**Excerpt:**

* Start *

Skip to content

Installing k0rdent Observability and FinOps#

Prerequisites#

Before beginning KOF installation, you should have the following components in place:

  • A k0rdent management cluster - You can get instructions to create one in the quickstart guide
    • To test on macOS you can install using: brew install kind && kind create cluster -n k0rdent
  • You will also need your infrastructure provider credentials, such as those shown in the guide for AWS
    • Note that you should skip the "Create your ClusterDeployment" and later sections.
  • Finally, you either need access to create DNS records for service endpoints such as kof.example.com, or you may configure Istio instead.

DNS auto-config#

To avoid manual configuration of DNS records for service endpoints later, you can automate the process now using external-dns.

AWS#

For AWS, use the Node IAM Role or IRSA methods in production.

For now, however, just for the sake of this demo based on the aws-standalone template, you can use the most straightforward (though less secure) static credentials method:

  1. Create an external-dns IAM user with this policy.
  2. Create an access key and external-dns-aws-credentials file, as in:
    [default]
    aws_access_key_id = <EXAMPLE_ACCESS_KEY_ID>
    aws_secret_access_key = <EXAMPLE_SECRET_ACCESS_KEY>
    
  3. Create the external-dns-aws-credentials secret in the kof namespace:
    kubectl create namespace kof
    kubectl create secret generic \
      -n kof external-dns-aws-credentials \
      --from-file external-dns-aws-credentials
    

Azure#

To enable DNS auto-config on Azure, use DNS Zone Contributor.

  1. Create an Azure service principal with the DNS Zone Contributor permissions. You can find an example here.

  2. Create the azure.json text file containing the service principal configuration data:

    {
      "tenantId": "SP_TENANT_SP_TENANT",
      "subscriptionId": "SUBSCRIPTION_ID_SUBSCRIPTION_ID",
      "resourceGroup": "MyDnsResourceGroup",
      "aadClientId": "SP_APP_ID_SP_APP_ID",
      "aadClientSecret": "SP_PASSWORD_SP_PASSWORD"
    }
    

  3. Create the external-dns-azure-credentials secret in the kof namespace:

    kubectl create namespace kof
    kubectl create secret generic \
      -n kof external-dns-azure-credentials \
      --from-file azure.json
    
    See external-dns Azure documentation for more details.

Management Cluster#

To install KOF on the management cluster, look through the default values of the kof-mothership and kof-operators charts, and apply this example, or use it as a reference:

  1. Install kof-operators required by kof-mothership:

    helm install --wait --create-namespace -n kof kof-operators \
      oci://ghcr.io/k0rdent/kof/charts/kof-operators --version 0.2.0
    

  2. Create the mothership-values.yaml file:

    kcm:
      installTemplates: true
    
    This enables installation of ServiceTemplates such as cert-manager and kof-storage, to make it possible to reference them from the Regional and Child ClusterDeployments.

* End *

**Data section:**
* Start *

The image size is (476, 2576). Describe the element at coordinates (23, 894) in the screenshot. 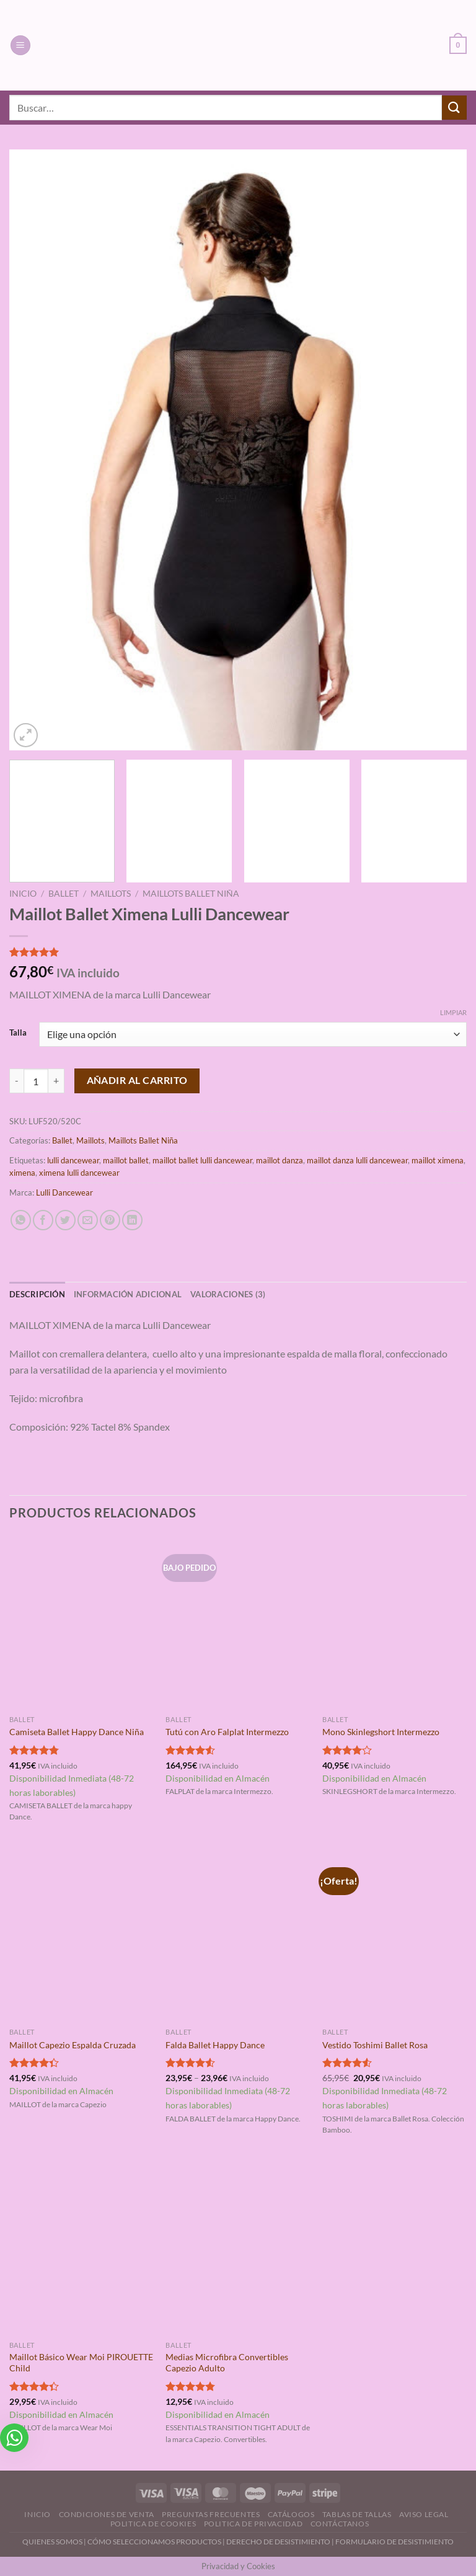

I see `Inicio` at that location.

* End *

**Tasks for this exercise:**
[A] According to the KOF installation page, which permission should an Azure service principal have to enable DNS auto-config?
[B] From the KOF installation page, return the passage that begins at the words "DNS auto-config#" and stops after the words "methods in production.".
[C] Summarize the KOF installation page in two sentences.

**Outputs in order:**
[A] DNS Zone Contributor.

[B]
DNS auto-config#

To avoid manual configuration of DNS records for service endpoints later, you can automate the process now using external-dns.

AWS#

For AWS, use the Node IAM Role or IRSA methods in production.

[C] Installing k0rdent Observability and FinOps requires a k0rdent management cluster, infrastructure provider credentials, and either access to create DNS records for service endpoints or an Istio configuration. DNS records can be automated with external-dns by storing AWS or Azure credentials as a secret in the kof namespace, and the management cluster installation starts with installing kof-operators and creating a mothership-values.yaml file.